By the twentieth century, scientists determined that the key to most animals' sex was in the sex chromosomes that take up a chunk of our genetic hard drives. The overwhelming majority of men have
one X and one Y, for example, while females have two Xs. One part of the Y chromosome induces the human embryo to create testes rather than ovaries. Those organs can then manufacture and secrete the chemical signals called hormones—testosterone from the testes and estrogen from the ovaries—that tell other cells to produce male and female traits. Before the gonads decide whether to be testes or ovaries, human cells could become either sex.

Many reptiles and birds—and at least one mammal, the ­platypus—operate slightly differently. Females have a Z and a W chromosome, while males have two of the same kind—Z and Z. Clinton and other researchers had been trying without success for decades to find the equivalent of the human sex-determination gene in birds, the mechanism that makes them male or female. That's why the three gynandromorphs were a surprise and welcome gift.
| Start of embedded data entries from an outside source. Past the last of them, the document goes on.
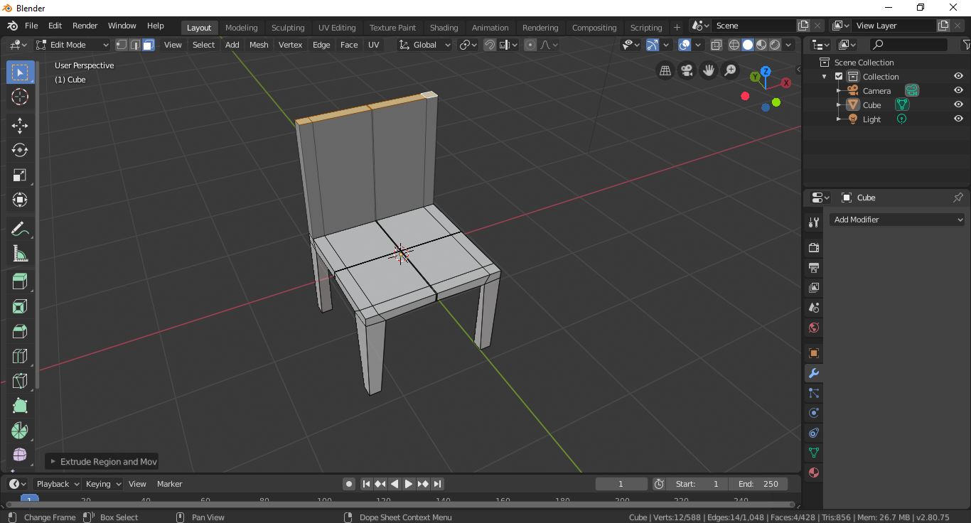Open the Render Properties tab

(x=813, y=247)
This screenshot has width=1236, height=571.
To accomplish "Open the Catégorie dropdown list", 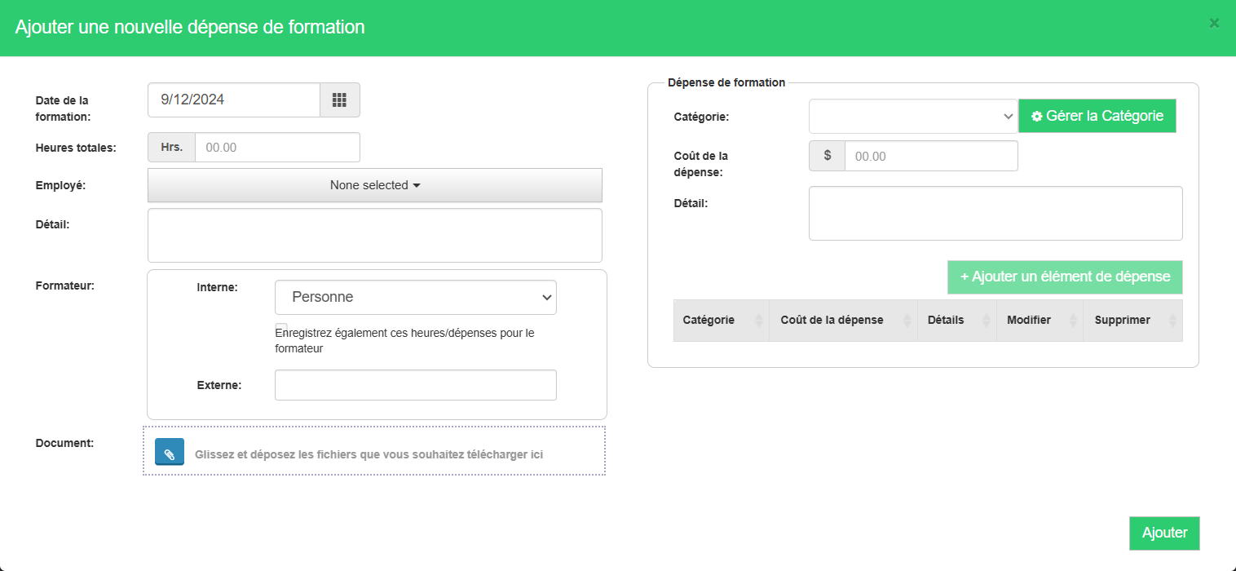I will [x=912, y=117].
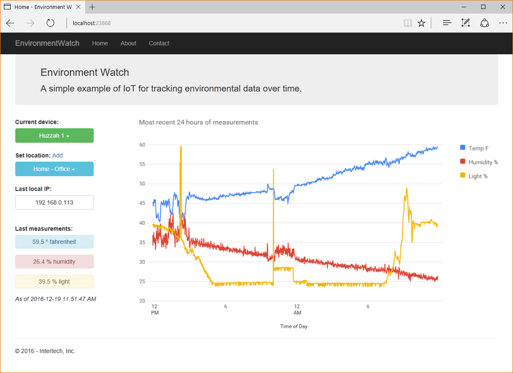The image size is (513, 373).
Task: Start a Web Note with the pen icon
Action: [x=465, y=23]
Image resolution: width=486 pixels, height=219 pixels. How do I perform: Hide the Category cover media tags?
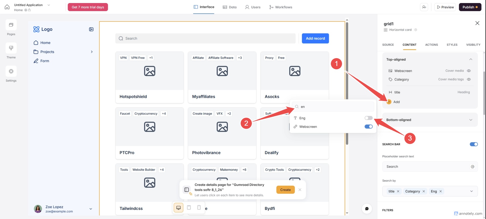coord(469,79)
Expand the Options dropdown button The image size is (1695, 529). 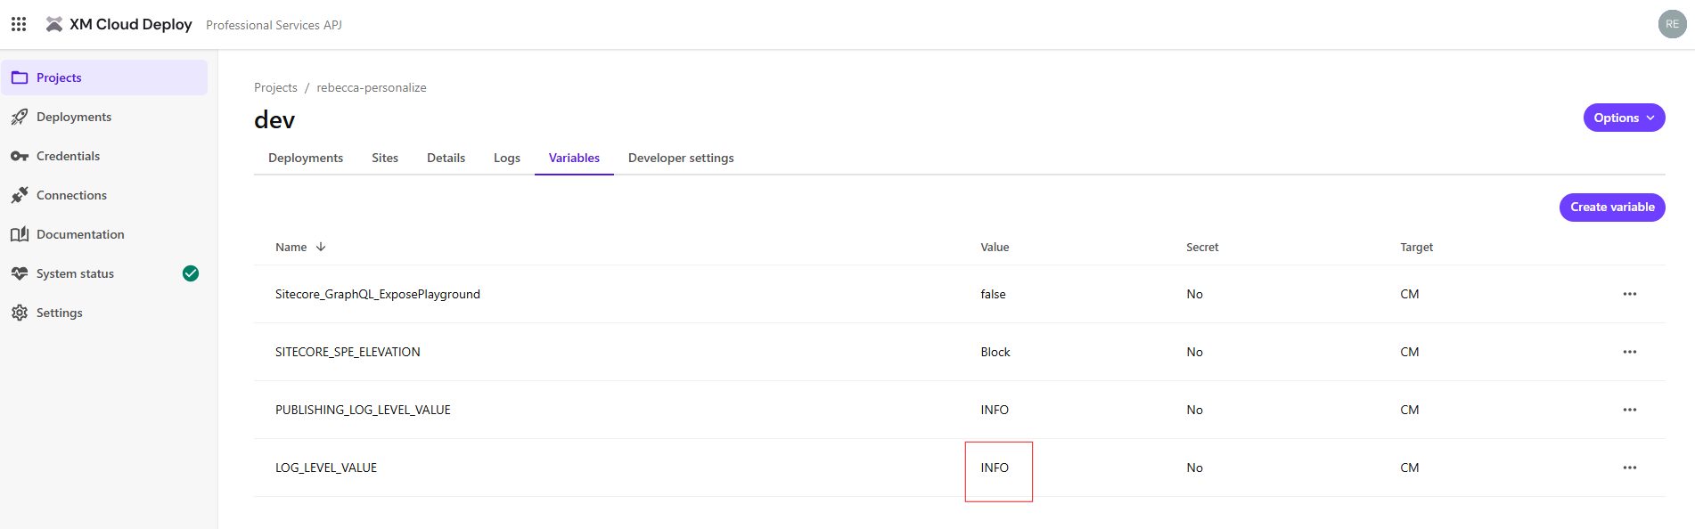tap(1624, 118)
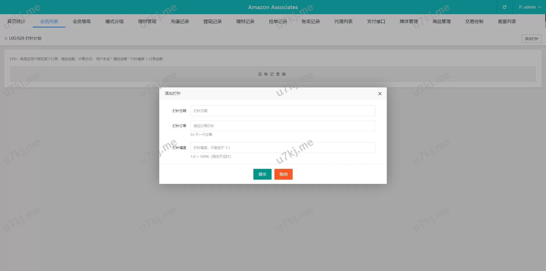Image resolution: width=546 pixels, height=271 pixels.
Task: Open the admin user dropdown
Action: (x=530, y=7)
For two years, Clinton and his colleagues kept the three unusual chickens in a shed isolated from the other Roslin birds. Sam behaved like a male, while the second gynandromorph acted like a female. Two of them appeared female on their right and male on the left, while the third was a mirror image. The third also did not seem to favor either traditional rooster or hen behavior. Sam had testes on his male side, while the second bird had an ovary there instead. The third had a testes-like organ on its female side. After the researchers tried without success to culture living cells from the birds, a veterinarian put them to sleep by injection. In the autopsies that followed, the team took hundreds of tissue and blood samples from both sides of each bird. When Clinton chopped up Sam's testes, he found that the bird made healthy sperm, although his plumbing wasn't up to delivering it into a female and its ovary did not produce eggs. Other gynandromorphs, Clinton says, could look like a rooster and lay eggs.
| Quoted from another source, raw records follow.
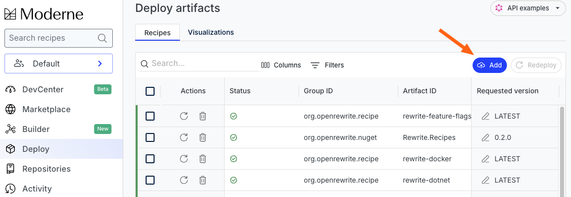Click the trash icon for rewrite-dotnet row
Image resolution: width=571 pixels, height=197 pixels.
(x=203, y=180)
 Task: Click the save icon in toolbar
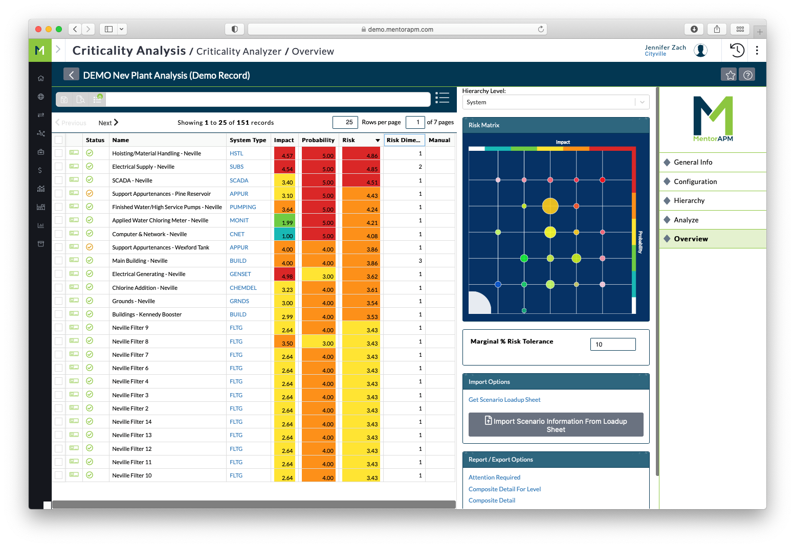coord(64,100)
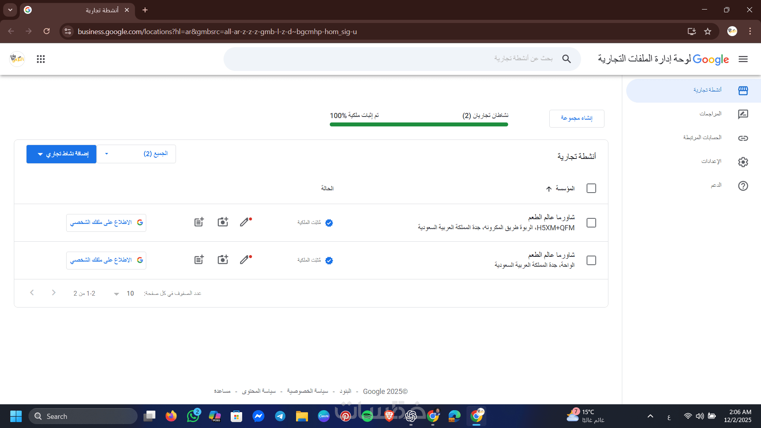The height and width of the screenshot is (428, 761).
Task: Click the green ownership verification progress bar
Action: click(419, 124)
Thanks to a new dye technique developed as part of Roslin's work in protein-drug creation, the team could color code the tissue according to each Z and W cell. Clinton expected to find that one side of each bird would be normal, while the other side would show some sign of chromosome damage or mutation. To his surprise, each bird
had predominantly male cells on one side—Z and Z—and female on the other—Z and W—while they shared blood mixing both.
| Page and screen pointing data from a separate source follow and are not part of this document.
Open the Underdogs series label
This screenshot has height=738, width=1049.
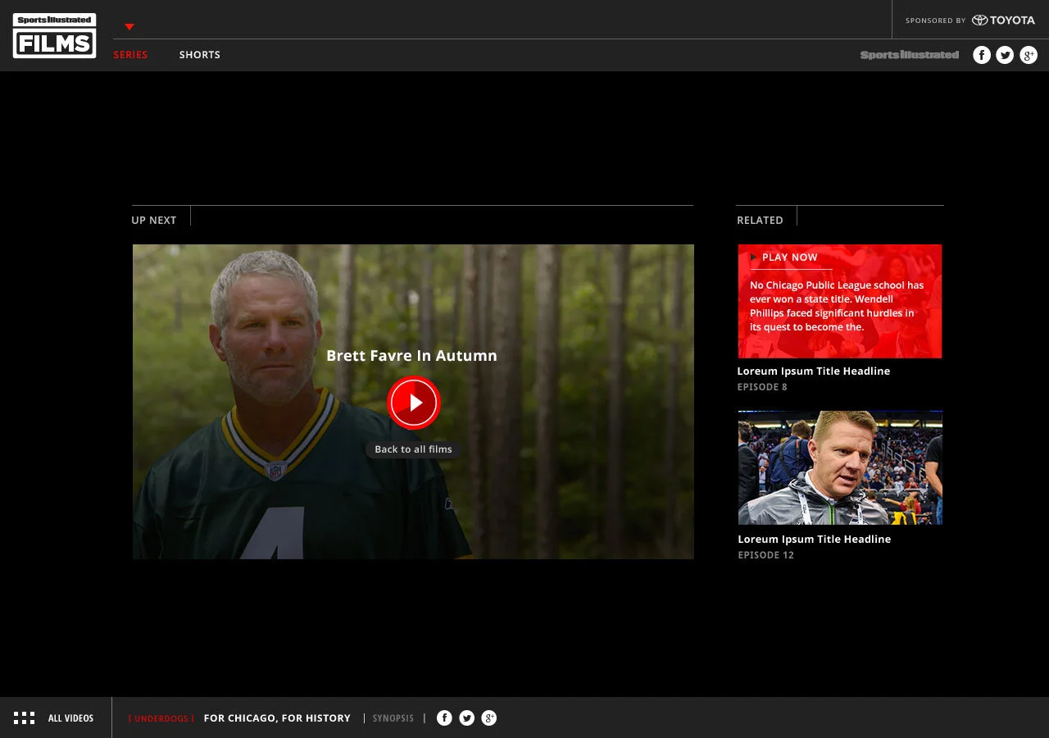161,718
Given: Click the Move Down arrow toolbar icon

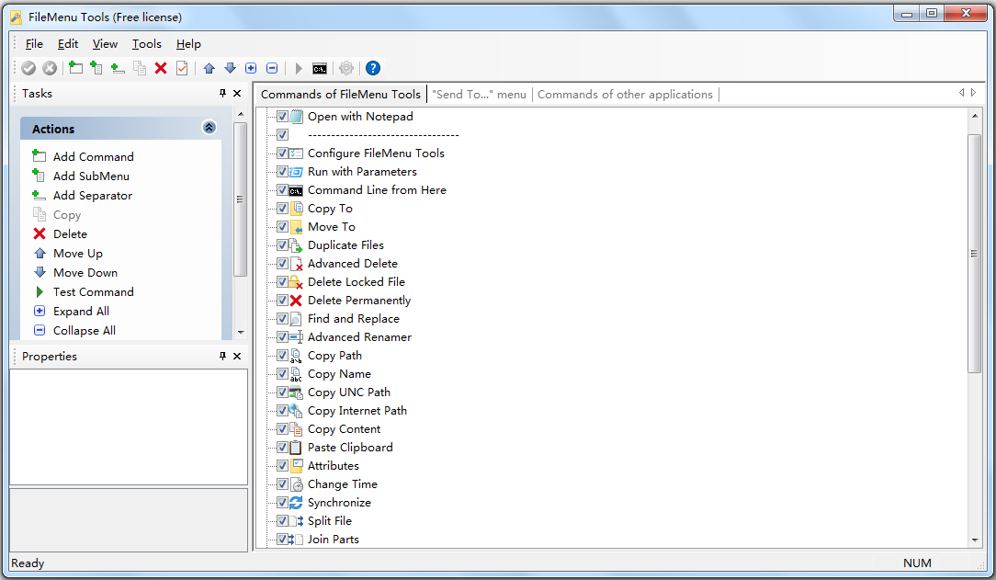Looking at the screenshot, I should tap(231, 68).
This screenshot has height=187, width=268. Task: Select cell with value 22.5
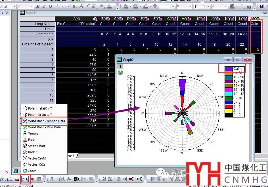(76, 54)
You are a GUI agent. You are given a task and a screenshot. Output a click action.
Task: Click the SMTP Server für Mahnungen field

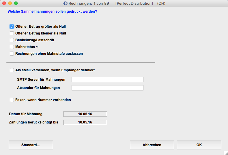coord(107,80)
He realized that almost every cell in these chickens had their own sexual identity, depending on which side they fell. Since the hormones coursing through the birds' bloodstream were the same, it was clear that the cells on each side were marching to a different drummer unrelated to testosterone or estrogen, long assumed to be the real drivers in sex differentiation. It was a chicken-or-egg question. If hormones drive sex determination, then how could they do so before the organs that make them even exist? To understand what was going on, Clinton and his colleagues conducted hundreds of experiments on chicken embryos. The team implanted female chicken cells in male host cells, and males in females. The stubborn implanted cells refused to change their sex role. That means that the fowl is more set in its sex than humans, who go through a unisex phase.